__SOURCE EXCERPT__:
────────────────────

Looking forward to the release.


----------



## Mornats (Sep 7, 2018)

Mikael Adle said:


> Looking forward to the release.



Looking forward to your soundsets for Massive X!


----------



## Mikael Adle (Sep 8, 2018)

@Mornats.
Cool, good to hear.

It looks very different. Hopefully the main concept is left intact but with massively added features and possibilities.
Future will tell.


----------



## JPQ (Oct 8, 2018)

Mikael Adle said:


> @Mornats.
> Cool, good to hear.
> 
> It looks very different. Hopefully the main concept is left intact but with massively added features and possibilities.
> Future will tell.


or they dont replace each other like they coexits.


----------



## Mornats (Oct 8, 2018)

────────────────────

__MATERIAL__:
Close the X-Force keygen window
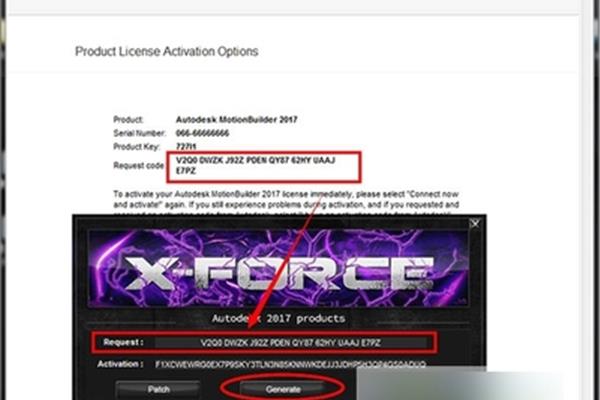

────────────────────

__DIRECTIVES__:
1 – In the forum thread about Massive X, what does Mikael Adle hope stays intact?
2 – Check each statement against the forum thread about Massive X and answer yes or no, quoting the words that decide it: (a) Mornats is looking forward to Mikael Adle's soundsets for Massive X. (b) Mikael Adle says it looks much the same as before. (c) JPQ's post is dated Sep 8, 2018.
3 – Write the next part of the forum thread about Massive X, picking up after its last line.

__TASK-BY-TASK RESULTS__:
1 – The main concept.

2 –
(a) Yes: "Looking forward to your soundsets for Massive X!"
(b) No: "It looks very different."
(c) No: "JPQ (Oct 8, 2018)"

3 –
I attended a Native Meetup this weekend and the people there are thinking that Massive X will run concurrently with Massive as a product.


----------



## EvilDragon (Oct 8, 2018)

It IS going to be like that.


----------



## redlester (Oct 11, 2018)

The web page for Massive X, which has been there since the day it was announced, features this statement:

*MASSIVE X is an addition to the MASSIVE family, and will exist side by side with the original instrument.*

I think a lot of people missed that judging by many of the converstations on this and other forums.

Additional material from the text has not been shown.